Begin changing voltages gradually to see how large the effect will be. Start out doing up .1v to see how large an increase in HTT you can manage and then decide how high you wish to send the voltage. Remember to keep filling out your chart to make sure that the RAM and LDT isnt becoming an issue. If you have decided that processor life isnt much of an issue to you, then increase the voltage gradually while raising the HTT. Eventually, you will reach a point where the voltage increases are not leading to any increase in HTT. Other voltages to investigate include the chipset voltages (rarely effective, but has been seen to gain another few Mhz) or DRAM voltages (often very beneficial to RAM overclocking).

RAM Overclocking

RAM overclocking is a much more complex process than overclocking a processor, in that you have to balance latencies with the DRAM frequency. There are other, more specialised and better written guides for this process, and reading up on what equipment you own is also very helpful. In my personal opinion, the best place for memory overclocking advice is through i4memory.com.

Essentially, it is the same as CPU overclocking, but in reverse. instead of using RAM dividers to keep the RAM clock below DDR400, you want to use the CPU multiplier to back the CPU to slower than stock speeds. Again, keep the LDT multi at a level that keeps the LDT bandwidth near 2000Mbit/s, but not over.

Matching the Whole Package

Once you have found the limit of your CPU and you have found the maximum clock of the RAM, now is when you can clock them both to make the pair work together.

The best way to describe this process is to use an example. The case in point was with the equipment mentioned in the introduction.

I Had discovered that the maximum clock that the CPU can hold, at the voltage i had decided upon, was about 2810Mhz, whilst the RAM was limited at 257Mhz.
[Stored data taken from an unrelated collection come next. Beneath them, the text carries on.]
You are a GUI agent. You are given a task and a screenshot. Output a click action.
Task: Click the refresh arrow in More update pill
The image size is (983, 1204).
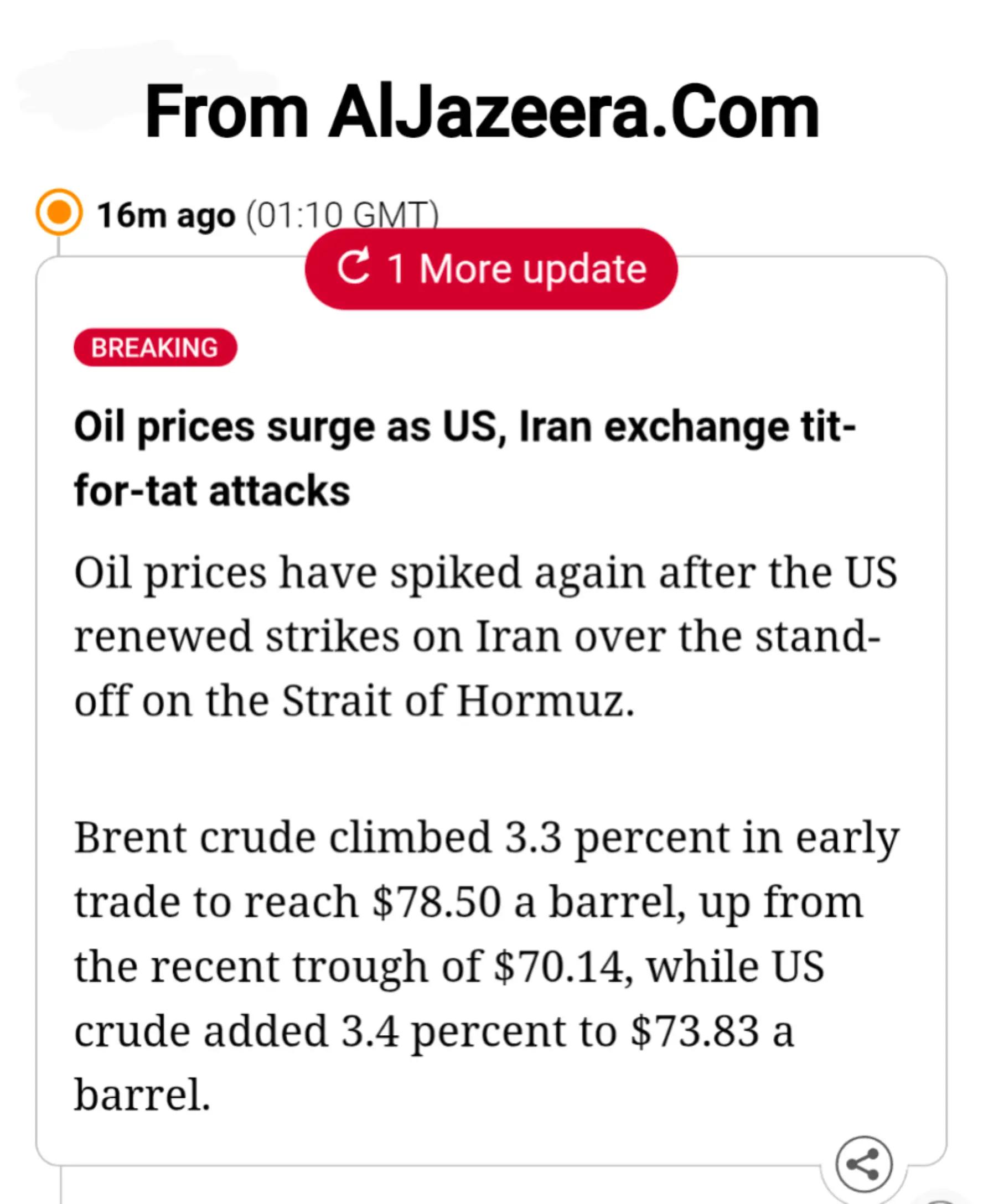pyautogui.click(x=353, y=266)
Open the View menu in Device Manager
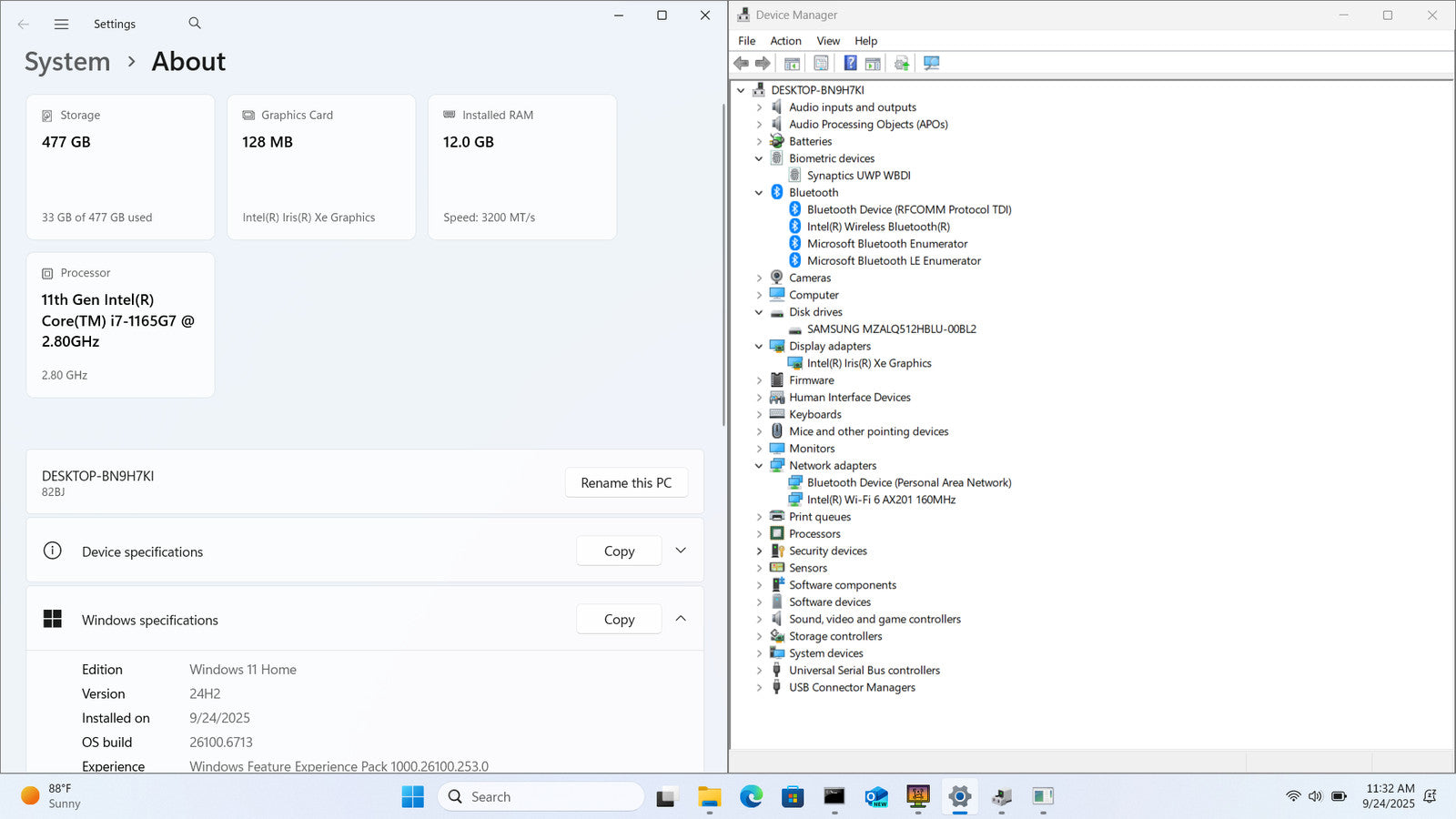This screenshot has height=819, width=1456. [827, 41]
To see what options were possible, i wrote column of HTT's and a column of HTT multis that I had avaliable, so that the product of the two was as close as possible to my maximum overclock. With my equipment, this looked as such:

• HTT 234 * 12 = 2808Mhz
• HTT 255 * 11 = 2805Mhz
• HTT 267 * 10.5 = 2803Mhz
• HTT 281 * 10 = 2810Mhz

And so on.

With this chart, you can see that the second option was the closest i had to reaching both CPU and RAM limit, being only a few Mhz shy of what i found to be the limit. With this figure in mind, I inputed the HTT of 255 into the BIOS, adjusted the LDT Multi to 3.5x, set the HTT Multi to 11x and the RAM divider back to 1:1.

Another option I could have used was to set the HTT to 281, the HTT Multi to 10x, LDT to 3.5x and used a 9:10 RAM divider to get the RAM clock to 253Mhz, which would net approximately the same results.

Conclusion

Overclocking A64 family processors is a similar process to that of FSB styled processors, with the major difference being the location of the memory controler. Overclocking these processors can be quite rewarding, with big gains to be had in benchmarks as well as in real world situations such as games and encoding processes.